Instructions to follow:
Return the part of the Torres housing text from "Torres wants to" to "around $50,000-$60,000 a year.", word for word.

Page extract:

Torres wants to combat the costs of healthcare, higher education, and especially housing in the South Bronx.
“Whenever you’re debating affordable housing, the question that should come to mind is, ‘affordable for whom?” said Torres.
For him, it is unreal that more than half of residents in his district pay more than half of their income to afford rent before factoring in necessities like food, healthcare, utilities, and transportation.
“And so I’m intent on dramatically expanding the sectioning program, the housing voucher program so that every American in need has a right to safe, decent affordable housing,” he said.
Torres argues the proper standard for affordability is household income, instead of the Area Median Income (AMI), which in New York City according to the federal government is around $50,000-$60,000 a year.
The problem is that figure is more than double the AMI in the South Bronx, which is $25,000.
“So even low-income by the standards of the federal government is unaffordable to most low-income New Yorkers in the South Bronx,” he said.
But the ties run even deeper.
“I grew up in a public housing development right across the street from a Trump golf course, and as I saw the conditions in my home get worse. The city was investing more than $100 million dollars in a golf course for Donald Trump.” Torres said.
“I remember asking myself, what does it say about our society? Our values and priorities as a society? That we’re willing to invest more in a gated, gilded golf course for Donald Trump than we would in the homes of Black and Brown New Yorkers? And so I said to myself – rather than complain about it, and stand by passively on the sidelines, why not become the change I wish to see?” he said.
Torres continued his family’s heritage of advocating for public housing by starting off as a housing organizer, eventually running for office, becoming the first-ever openly LGBTQ New York City Councilmember.
“When I lived in public housing, and as the golf course was undergoing construction, it unleashed an infestation of skunks,” he said. “And so I jokingly tell people I’ve been smelling the stench of Donald Trump well before he became president.”
That situation would further fuel Torres’ political aspirations.
“It was the experience of inequality in the shadow of Donald Trump that inspired me to run for public office,” Torres said. “How the world turns.”

Record list:
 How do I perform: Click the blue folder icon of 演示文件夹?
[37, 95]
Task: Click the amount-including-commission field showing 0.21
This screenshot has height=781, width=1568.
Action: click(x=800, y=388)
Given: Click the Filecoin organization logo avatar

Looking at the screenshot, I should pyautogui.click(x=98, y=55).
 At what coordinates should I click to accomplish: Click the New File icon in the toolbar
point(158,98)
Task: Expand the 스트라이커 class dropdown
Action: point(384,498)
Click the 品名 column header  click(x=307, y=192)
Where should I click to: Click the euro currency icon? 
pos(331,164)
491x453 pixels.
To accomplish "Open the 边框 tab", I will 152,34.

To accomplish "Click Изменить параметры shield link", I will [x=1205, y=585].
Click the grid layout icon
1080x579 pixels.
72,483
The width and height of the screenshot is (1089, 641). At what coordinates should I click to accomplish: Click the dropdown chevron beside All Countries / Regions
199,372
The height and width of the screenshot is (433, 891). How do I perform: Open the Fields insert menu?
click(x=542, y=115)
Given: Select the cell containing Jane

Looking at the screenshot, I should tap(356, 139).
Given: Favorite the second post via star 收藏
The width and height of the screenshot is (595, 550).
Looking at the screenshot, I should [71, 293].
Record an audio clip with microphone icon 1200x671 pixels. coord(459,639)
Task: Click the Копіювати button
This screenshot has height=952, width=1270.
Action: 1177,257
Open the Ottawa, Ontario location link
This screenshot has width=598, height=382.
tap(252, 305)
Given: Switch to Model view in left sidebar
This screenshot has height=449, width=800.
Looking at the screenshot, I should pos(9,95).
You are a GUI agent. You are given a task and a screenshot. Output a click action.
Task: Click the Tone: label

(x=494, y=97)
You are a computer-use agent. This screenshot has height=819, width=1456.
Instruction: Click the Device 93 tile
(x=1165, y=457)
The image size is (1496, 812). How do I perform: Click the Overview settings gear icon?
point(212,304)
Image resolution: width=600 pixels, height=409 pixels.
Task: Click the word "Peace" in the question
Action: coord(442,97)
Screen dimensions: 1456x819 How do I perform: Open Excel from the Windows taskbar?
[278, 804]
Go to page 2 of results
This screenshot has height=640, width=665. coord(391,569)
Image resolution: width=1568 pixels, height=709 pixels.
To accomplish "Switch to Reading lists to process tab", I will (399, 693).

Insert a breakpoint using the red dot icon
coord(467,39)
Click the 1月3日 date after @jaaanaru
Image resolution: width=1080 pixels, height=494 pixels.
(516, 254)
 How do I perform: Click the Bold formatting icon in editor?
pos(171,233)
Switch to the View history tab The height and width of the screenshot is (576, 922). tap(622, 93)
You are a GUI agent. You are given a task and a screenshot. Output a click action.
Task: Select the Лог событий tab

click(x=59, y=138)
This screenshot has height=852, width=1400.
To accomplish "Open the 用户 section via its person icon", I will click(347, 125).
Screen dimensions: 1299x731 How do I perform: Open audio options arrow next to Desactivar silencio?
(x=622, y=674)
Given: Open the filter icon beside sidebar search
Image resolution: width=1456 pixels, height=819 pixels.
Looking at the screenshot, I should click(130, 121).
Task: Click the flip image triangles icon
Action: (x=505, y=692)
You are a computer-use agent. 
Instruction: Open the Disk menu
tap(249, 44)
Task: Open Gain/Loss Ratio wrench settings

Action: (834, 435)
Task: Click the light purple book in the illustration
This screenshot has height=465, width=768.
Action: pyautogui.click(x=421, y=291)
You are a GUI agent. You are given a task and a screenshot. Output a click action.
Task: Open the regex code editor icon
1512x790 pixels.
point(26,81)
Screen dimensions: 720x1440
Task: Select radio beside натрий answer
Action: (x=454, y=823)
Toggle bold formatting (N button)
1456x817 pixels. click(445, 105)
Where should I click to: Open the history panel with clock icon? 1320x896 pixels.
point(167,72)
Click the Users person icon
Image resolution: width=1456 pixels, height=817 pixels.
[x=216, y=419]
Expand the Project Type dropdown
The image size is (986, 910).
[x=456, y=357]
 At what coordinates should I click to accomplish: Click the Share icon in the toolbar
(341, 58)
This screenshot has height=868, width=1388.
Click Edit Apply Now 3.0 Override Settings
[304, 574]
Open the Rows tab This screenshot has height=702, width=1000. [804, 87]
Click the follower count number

Task output:
Torres wants to combat the costs of healthcare, higher education, and especially housing in the South Bronx.
“Whenever you’re debating affordable housing, the question that should come to mind is, ‘affordable for whom?” said Torres.
For him, it is unreal that more than half of residents in his district pay more than half of their income to afford rent before factoring in necessities like food, healthcare, utilities, and transportation.
“And so I’m intent on dramatically expanding the sectioning program, the housing voucher program so that every American in need has a right to safe, decent affordable housing,” he said.
Torres argues the proper standard for affordability is household income, instead of the Area Median Income (AMI), which in New York City according to the federal government is around $50,000-$60,000 a year.